[Milsurplus] Receiver operating voltages.

Kenneth G. Gordon kgordon2006 at frontier.com
Sun Sep 20 20:03:34 EDT 2015


On 20 Sep 2015 at 15:21, Hue Miller wrote: 

> Most of those old conversion articles seemed to think you had to adhere
> strictly to the rated dynamotor output voltage, when a lot less would do. 

I have mentioned the following several times on various lists: some years ago there was 
published in some amateur radio magazine, an article by someone who experimented with 
reduced voltages in his Drake receiver, I think it was an R4. He kept reducing plate voltage 
from its normal 250 VDC while testing sensitivity. He found that the receiver still exhibited 
excellent sensitivity at plate voltages as low as 12VDC. The main problem was reduction in 
AF power output. 
He finally increased the plate voltage to 50 VDC and left it there. 
He found that there was very substantial reduction in internally-generated noise, and heat 
was much reduced also. 
The RAX receivers all used plate voltages much less than 250 VDC. As I remember it, it 
was 160 VDC. 
In my experimentation with ARC-5 receivers, I found that, in my opinion, the optimum 
voltage is about 170 to 175 VDC, although at that plate voltage input, one really SHOULD 
move the screen voltage connection to the "hot" end of the two resistors, making the screen 
voltage about equal to the plate voltage. 
ARC-5 receivers are commonly operated at 24 VDC by some. Again, increasing the screen 
voltage makes a huge difference in how well the receivers operate. At 24 VDC the receivers 
take somewhat longer to warm up, and their audio output levels are quite low, but all else 
seems to remain as before. 
As I remember it, 250 VDC as the nominal plate voltage for receivers was established 
sometime in the late 1920s or early 1930s by home entertainment receiver manufacturers to 
assure adequate AF output volume. 

> I was surprised to read even in a couple National Radio Co. manuals about
> running their receivers on D.C. 'battery supplies. They mentioned B+ value
> of 135 volts - I think this was the HRO-50 and the NC-183. 

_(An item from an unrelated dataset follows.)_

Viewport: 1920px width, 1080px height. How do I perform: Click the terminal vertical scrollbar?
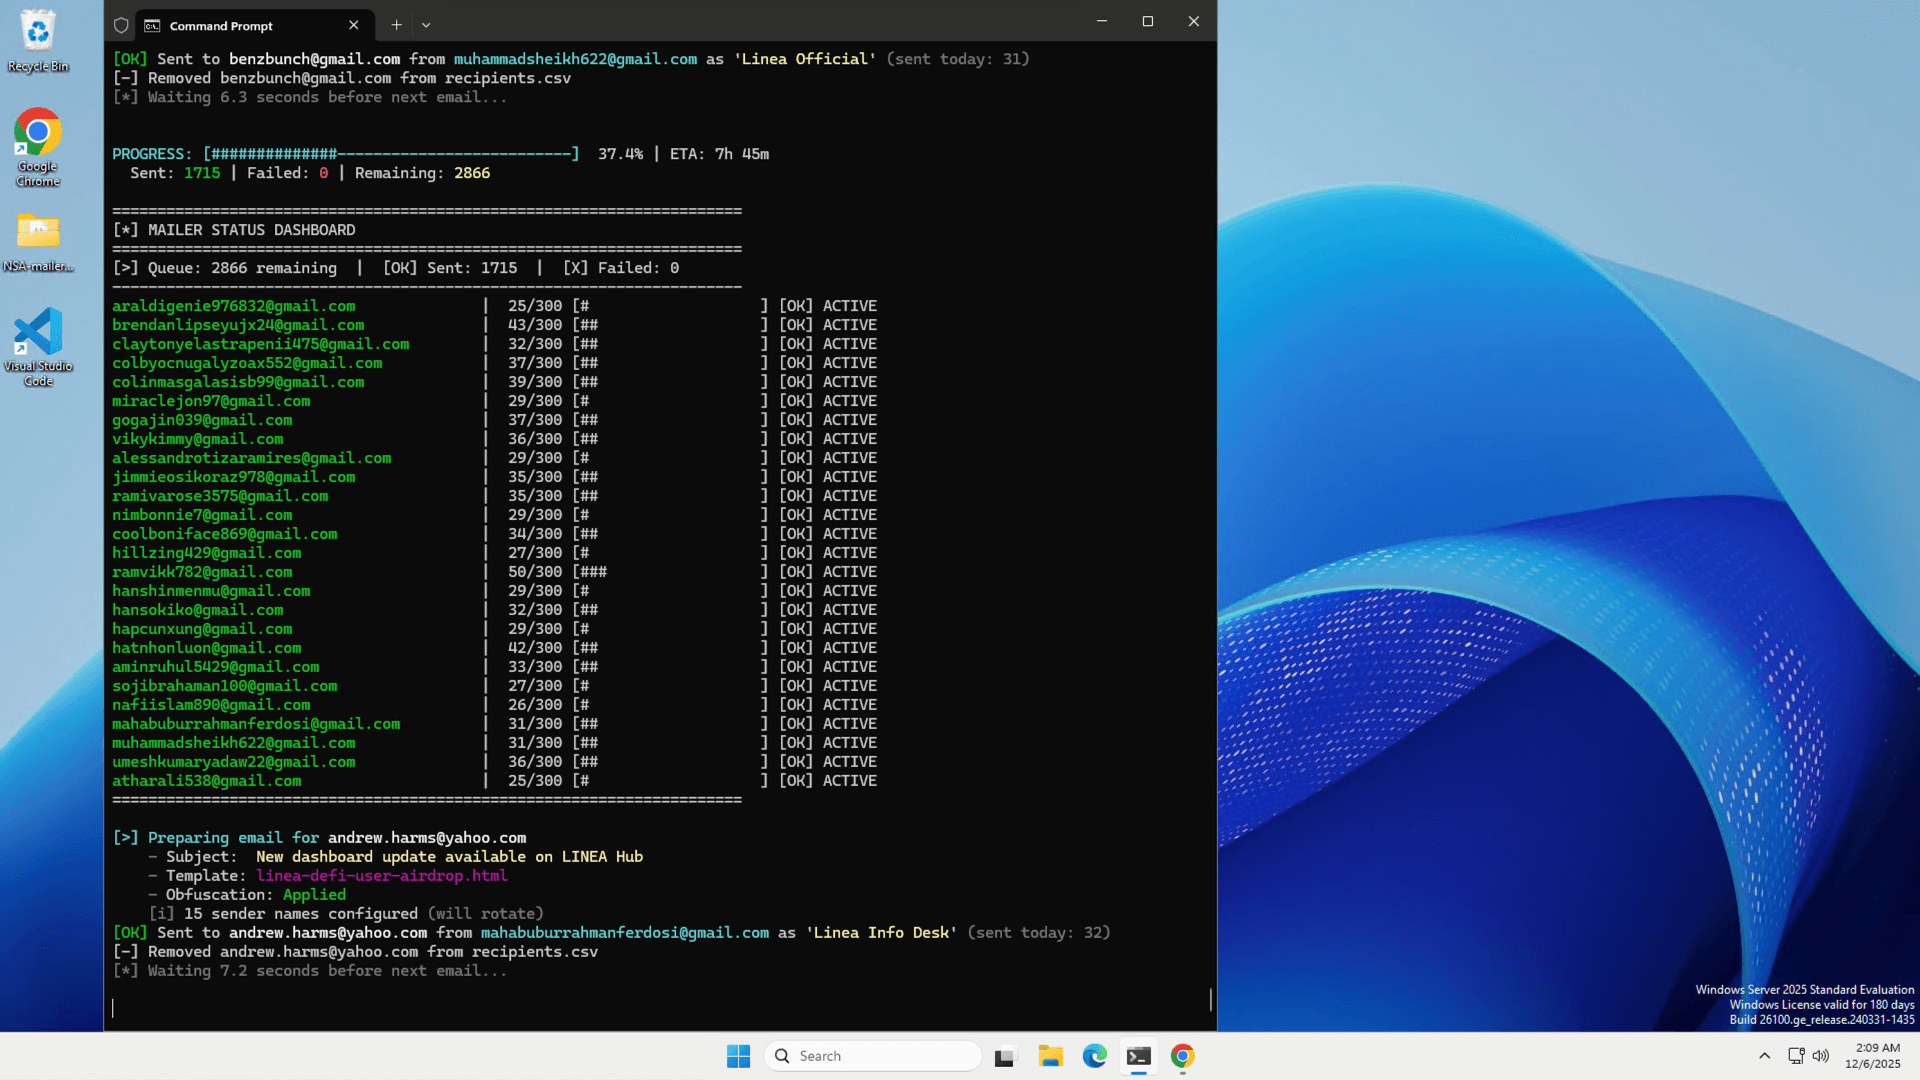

The manual for the RAK/RAL points out that 90 VDC is quite adequte when running off 
batteries. The normal plate voltage for those receivers is 180 VDC.

> I recently saw a H.V. B+ regulator circuit that used a HV FET in a quite
> simple circuit. IIR, this was in E.R. magazine in an article on updating the
> Heathkit HP-23 supply. That looked really promising for v.t. receiver
> supplies. -Hue  

Thanks for the reminder. I had forgotten about that.